Jeśli coś zmienić, to przy chłodniejszej porze roku chyba warto trasę odwrócić, będzie lepsza kondycja na trekingu w Chiang Mai.
Bardzo przydaje się adapter do prądu, gdyż co hotel jest inny system (w razie czego do kupienia na miejscu). Moskitiery nie wyjęliśmy z plecaka ani razu, tam gdzie były potrzebne to były zamontowane. Amatorom snoorkingu odradzamy zabieranie własnego sprzętu, organizatorzy zawsze wręczają w ramach usługi.
Wi-fi prawie wszędzie, ale nieraz tylko w okolicy recepcji i wtedy najczęściej nie ma dostępu do prądu. Często codziennie zmieniane hasło.
Na lotniskach ogromne dystanse do pokonania, nie radzimy czekać na ostatnią chwilę.
Nie można zapomnieć o plastrach na obtarcia oraz lekarstwach żołądkowych - zemsta czyha
.        Tu zamieszczamy najważniejsze uwagi, świeżo po powrocie. Poszczególne posty ( zwłaszcza filmy ) postaramy się jeszcze poprawić i ponownie opublikować.
         Przyszłym tajmaniakom życzymy powodzenia. Do zobaczenia na trasie. [ my plany mamy, ale niech to zostanie naszą tajemnicą ]

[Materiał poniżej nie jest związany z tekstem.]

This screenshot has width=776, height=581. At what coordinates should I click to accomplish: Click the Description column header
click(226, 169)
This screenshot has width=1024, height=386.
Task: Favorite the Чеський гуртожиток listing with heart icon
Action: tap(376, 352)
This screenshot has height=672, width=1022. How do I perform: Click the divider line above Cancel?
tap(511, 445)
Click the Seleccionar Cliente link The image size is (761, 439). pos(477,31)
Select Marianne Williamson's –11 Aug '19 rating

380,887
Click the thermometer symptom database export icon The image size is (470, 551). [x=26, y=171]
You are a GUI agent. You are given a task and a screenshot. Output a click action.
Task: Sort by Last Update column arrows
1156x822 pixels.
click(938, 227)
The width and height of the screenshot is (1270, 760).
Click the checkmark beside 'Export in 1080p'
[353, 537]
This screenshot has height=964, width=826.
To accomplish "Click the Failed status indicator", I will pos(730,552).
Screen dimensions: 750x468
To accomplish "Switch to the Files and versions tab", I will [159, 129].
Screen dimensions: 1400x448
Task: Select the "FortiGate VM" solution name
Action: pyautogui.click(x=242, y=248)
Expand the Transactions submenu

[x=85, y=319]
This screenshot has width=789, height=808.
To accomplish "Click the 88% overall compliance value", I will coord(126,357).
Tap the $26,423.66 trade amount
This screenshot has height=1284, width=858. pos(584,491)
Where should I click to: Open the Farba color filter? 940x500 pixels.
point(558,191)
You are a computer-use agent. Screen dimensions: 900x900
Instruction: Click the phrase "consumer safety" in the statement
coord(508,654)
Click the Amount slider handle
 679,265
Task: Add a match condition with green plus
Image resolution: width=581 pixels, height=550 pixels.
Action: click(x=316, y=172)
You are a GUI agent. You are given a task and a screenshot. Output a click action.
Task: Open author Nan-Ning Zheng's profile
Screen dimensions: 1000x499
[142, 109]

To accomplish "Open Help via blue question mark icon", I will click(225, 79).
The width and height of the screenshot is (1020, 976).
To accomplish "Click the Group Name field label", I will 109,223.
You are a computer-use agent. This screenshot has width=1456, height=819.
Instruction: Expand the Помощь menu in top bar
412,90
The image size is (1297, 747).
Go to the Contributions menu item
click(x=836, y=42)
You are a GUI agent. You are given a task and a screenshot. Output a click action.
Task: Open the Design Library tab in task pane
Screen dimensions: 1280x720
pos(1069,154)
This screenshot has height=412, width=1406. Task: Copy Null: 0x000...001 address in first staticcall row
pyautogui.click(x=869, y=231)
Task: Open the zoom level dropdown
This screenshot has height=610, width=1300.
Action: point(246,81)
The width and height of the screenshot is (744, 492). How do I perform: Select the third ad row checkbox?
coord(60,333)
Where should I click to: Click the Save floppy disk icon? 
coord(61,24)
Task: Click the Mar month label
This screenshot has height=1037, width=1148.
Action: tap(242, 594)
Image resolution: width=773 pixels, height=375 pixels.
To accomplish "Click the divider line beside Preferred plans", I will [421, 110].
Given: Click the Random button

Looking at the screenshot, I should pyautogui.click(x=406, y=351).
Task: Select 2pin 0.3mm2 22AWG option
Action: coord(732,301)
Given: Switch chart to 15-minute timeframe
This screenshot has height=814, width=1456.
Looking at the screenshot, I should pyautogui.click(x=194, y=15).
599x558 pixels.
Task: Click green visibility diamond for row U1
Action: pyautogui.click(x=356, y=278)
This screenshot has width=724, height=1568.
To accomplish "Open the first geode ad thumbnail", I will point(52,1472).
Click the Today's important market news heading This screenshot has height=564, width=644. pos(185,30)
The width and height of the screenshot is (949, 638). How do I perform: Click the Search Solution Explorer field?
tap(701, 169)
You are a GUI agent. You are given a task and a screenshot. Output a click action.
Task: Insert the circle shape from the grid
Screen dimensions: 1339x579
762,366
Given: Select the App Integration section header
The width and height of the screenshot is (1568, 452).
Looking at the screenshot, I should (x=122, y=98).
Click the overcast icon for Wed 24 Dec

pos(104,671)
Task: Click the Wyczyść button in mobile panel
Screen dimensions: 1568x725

Dla przypomnienia: była to podróż trochę nostalgiczna powiązana z okrągłą rocznicą pewnego wydarzenia:


Powrót

Ponoć w Polsce wielkimi krokami zbliża się wiosna. Trzeba wracać. Atmosfera siada. My lecimy pierwsi, następnego dnia Państwo bez dzieci. Najmłodsze uczestniczki jeszcze zostają, jedna tydzień, a druga jeszcze długo.
Na lotnisko docieramy metrem i pociągiem napowietrznym. Cały czas w napięciu, czy uda się załatwić wyładowanie bagaży w Berlinie. Mamy szczęście, miła Tajka nie widzi problemu. Jestem uratowany, gdyż następnego dnia po przylocie muszę być w pracy.
Z lotniska w Bangkoku dzwonimy do Polski z prośbą o odebranie nas na Tegel. Trasa identyczna, jak w tamtą stronę z międzylądowaniem w Abu Dhabi.
Na lotnisku niespodzianka, oprócz Tomka przyjechał Ksawery. W domu jesteśmy o 12.00. Prawie natychmiast padamy. Jet lag daje o sobie znać. Z każdym dniem będzie lepiej.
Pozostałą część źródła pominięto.